Candid Photos as the Guests Assemble at the Ceremony
In the ceremony room, I try to take photos of groups of people together. These could be couples, families, or individuals. Usually, the guests are seated in rows, making it a bit tricky to take attractive photos, as the nearest person can seem more prominent than those at the other end. I may ask some guests to lean forward or backward slightly to counteract this.

Two generations apart: I love this photo of a grandfather and his grandson at a Cardiff wedding.

Priceless: The groom and his happy grandmother embraced shortly before his marriage.

An overview shot such as this gives a sense of the occasion. The groom looking nervous is a bonus.

It’s often not apparent to people what I’m shooting. The lady on the left thinks I’m just photographing the couple. Little does she know!

Sometimes, there is a lot of waiting. Before Jess’s arrival, Harry plays with his phone while the registrars relax.
The Bride at the Venue Before the Ceremony
After the bride finally arrives at the ceremony venue, there is usually time to photograph her alone or with the bridal party. This is all part of my photographic storytelling of the day. I feel it’s essential to document the bride as she makes her way through the venue and towards her marriage ceremony.

Helen didn’t seem nervous until she arrived outside Winchester House, her wedding venue. I love this candid shot of her peering through the gate into the garden. ‘Think and Thank’ indeed!

In a more frivolous shot, Melissa is happy to ham it up while her father looks on outside the Crystal Palace, South London church.
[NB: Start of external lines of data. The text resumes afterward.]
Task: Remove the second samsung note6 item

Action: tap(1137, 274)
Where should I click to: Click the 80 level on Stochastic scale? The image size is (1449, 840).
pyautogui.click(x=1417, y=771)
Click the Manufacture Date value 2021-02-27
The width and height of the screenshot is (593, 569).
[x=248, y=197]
Many wedding venues have the most beautiful entrance halls and staircases. Rebecca’s face says it all as she climbs the stairs of Porchester Hall.

In a serious shot, I photograph a moment of reflection as Lindsay takes a minute or two outside the ceremony room.

This is a fun shot: At this Camden Town Hall wedding, a cheeky guest takes the opportunity to photograph bride Jess a short while before she is married. A bugbear of mine is fire exit signs and extinguishers in an otherwise pleasing scene… Argh!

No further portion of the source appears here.